А когда схватили Нечаева и к Бакунину из России обратились за советом, не попытаться ли его отбить, Бакунин ответил отрицательно.
— Нет, — сказал он, — революционера следует спасать, лишь соразмерив его дальнейшую пользу для дела с тратой революционных сил и возможностями текущего дня.
И опять написал печальное письмо Огареву, прощаясь со своей последней иллюзией и любовью, прозорливо высказав уверенность, что на следствии и в заточении Нечаев будет вести себя героем. И нисколько не ошибся.
Так как все, что о Нечаеве здесь писалось, делалось лишь одною черной краской, важно добавить для полноты совсем немного о тех десяти годах, что ему суждено было еще прожить в Алексеевской равелине.

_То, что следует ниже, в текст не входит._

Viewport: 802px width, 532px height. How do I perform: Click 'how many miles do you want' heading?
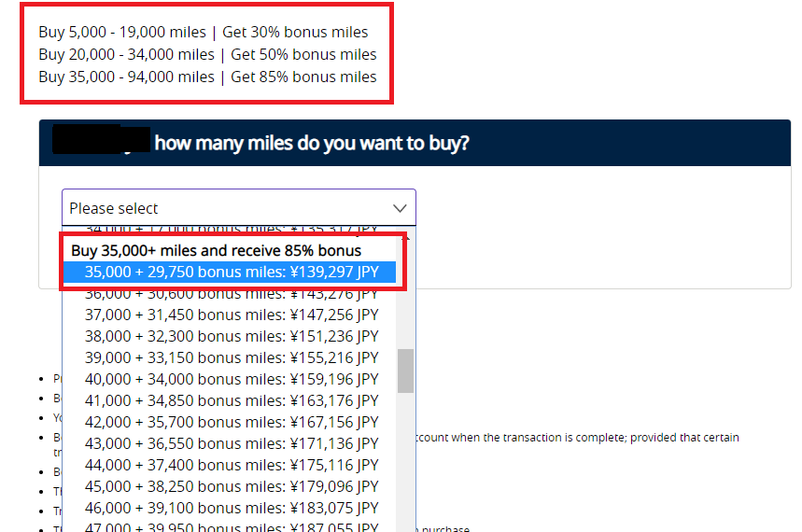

Ибо девять лет спустя после поимки, когда и память о Нечаеве поистерлась и осталось лишь недоброе черное понятие нечаевщины, ярлыка иезуитства и нечестности в революционном деле, он внезапно напомнил о себе народовольцам — поколению чистейшему, выросшему на отрицании его методов. И обнаружились события фантастические: Нечаев распропагандировал и в единый заговор единой ниточкой завязал всю охрану равелина! Неодолимое обаяние источал этот маленький человек, одержимый пафосом разрушения и переустройства.

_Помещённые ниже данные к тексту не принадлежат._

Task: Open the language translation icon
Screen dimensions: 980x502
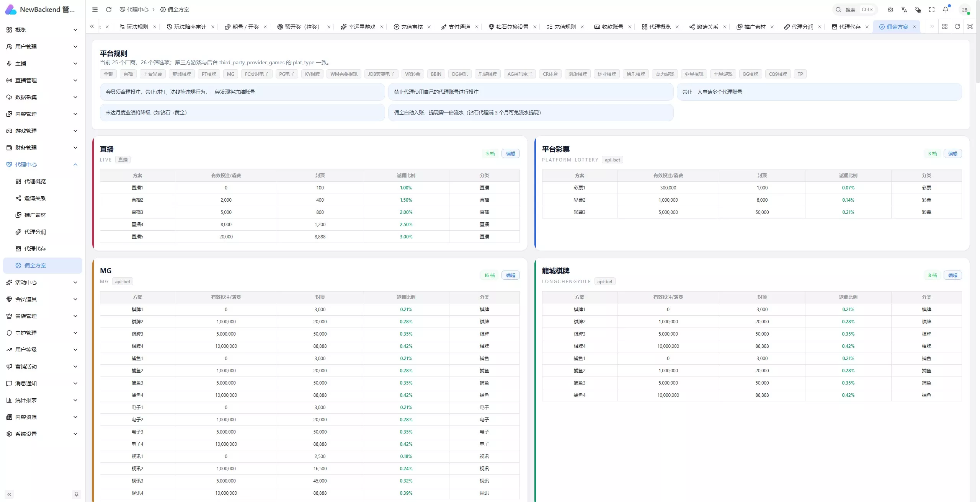Action: [904, 10]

Но обнаружился вскоре (от предателя) заговор солдат охраны, их судили всех военным судом, и потом уже, на каторге встречаясь, говорили о Нечаеве солдаты хорошо и безо всякого осуждения. А он сам словно надорвался от неудачи и почувствовал, что сызнова начинать не в силах уже. И тогда распустилась пружина, что держала его всю недолгую жизнь, и он умер, захотев умереть.
Глава четвертая
1
Очень смутно было на душе у Огарева, и никто не в силах был сейчас улучшить его настроение и самочувствие. Более того: и прошедшие, вместе с Герценом проведенные годы казались сейчас никчемными и пустыми. Он подолгу играл на рояле помнившиеся на память пьесы, молчал часами, от разговоров и встреч уклонялся так открыто и неприязненно, что его очень скоро оставили в покое даже те из эмигрантов, что хотели бы его участия в разных печатных предприятиях.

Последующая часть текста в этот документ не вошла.